With the Clark
auditorium dark during the current phase of construction in the Manton building,
I have no idea whether or when I will resume film programming there. I’m particularly dubious about future Cinema Salon
screenings, but do intend to keep my film blog going, even if the film club is
no more.
There certainly has been no
abatement in my own film viewing, and I am once again dozens of films behind in
my commentary. My intention is to make
another big push to catch up, and then to take a two-pronged approach to future
films -- keeping a daily diary of immediate reactions to what I’m watching,
back to my original intent of a decade ago; but for films and filmmakers about
which I have something more extensive to say, or strong recommendations to
make, posting longer essays on occasion.
First off, I have two films to
recommend that were shown during the fall at Images Cinema, and for which I led
an After Images discussion. In advance I
prepared career summaries of two of my favorite active directors, Richard Linklater and Michael Winterbottom, which I’ve posted here as “Pages.”

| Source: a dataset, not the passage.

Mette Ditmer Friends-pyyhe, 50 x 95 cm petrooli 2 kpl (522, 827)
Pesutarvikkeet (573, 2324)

Linklater’s latest, Boyhood
(MC-100(!!!), NFX), has been so widely acclaimed that
adding my own praise would be carrying coals to Newcastle . As a
cinematic stunt -- filming intermittently over a dozen years to literally enact
a child’s growing up -- it’s amazing, but even better for its substance. As much as this film seems to be life caught
on the fly, in fact every line is scripted and rehearsed, repeating the process
for as long as it takes to seem spontaneous.
Its realism inheres in the practice of basing every scene on something that
actually happened to Linklater or one of his actors or acquaintances. The film is naturalistic, but not improvised,
and definitely not documentary. It’s a
lived-in film, and a pleasure to live through.
I doubt it will be supplanted as my choice for best of the year.
I like the nakedness of
remaking that Michael Winterbottom, Steve Coogan, and Rob Bryden bring to The
Trip to Italy (MC-75, NFX). That
was fun, let’s do it again, in Italy instead of Yorkshire . Flip the script in few ways, then let’s
go. If the material is thin, we lay on
the layers – person, persona, impersonation; food, scenery, cinematic and
literary allusions. We’re a group of
guys who are getting older, and mortality is much on our minds, so everything
revolves around that theme. Just do it,
then do it again, until we can’t do it anymore.
See what happens.
Reviewing the films that
Winterbottom and Coogan have made together, I saw that there was one I had
missed. The Look of Love (MC-57,
NFX) was not up to the standard of 24 Hour Party People, but did profile
another major figure in British popular culture. Paul Raymond leveraged strip clubs and titty
mags into massive holdings of Soho real estate, and one of the greatest fortunes in the UK . Citizen
Kane this is not, though it tells a parallel tale of the emotional
emptiness of public success.
Considering myself a big fan
of Steve Coogan, I felt it was time to make the acquaintance of his alter ego –
he certainly has more than enough ego for two – and the film Alan
Partridge (MC-66, NFX) was a good place to start, though it finds
Partridge on the downside of his career, fallen from national TV host to
provincial radio DJ. This film stands on
its own as a humorous character study, but I have to say that a sampling of the
TV shows that made Partridge a figure in British pop culture did not travel
very well, especially with annoying laugh tracks.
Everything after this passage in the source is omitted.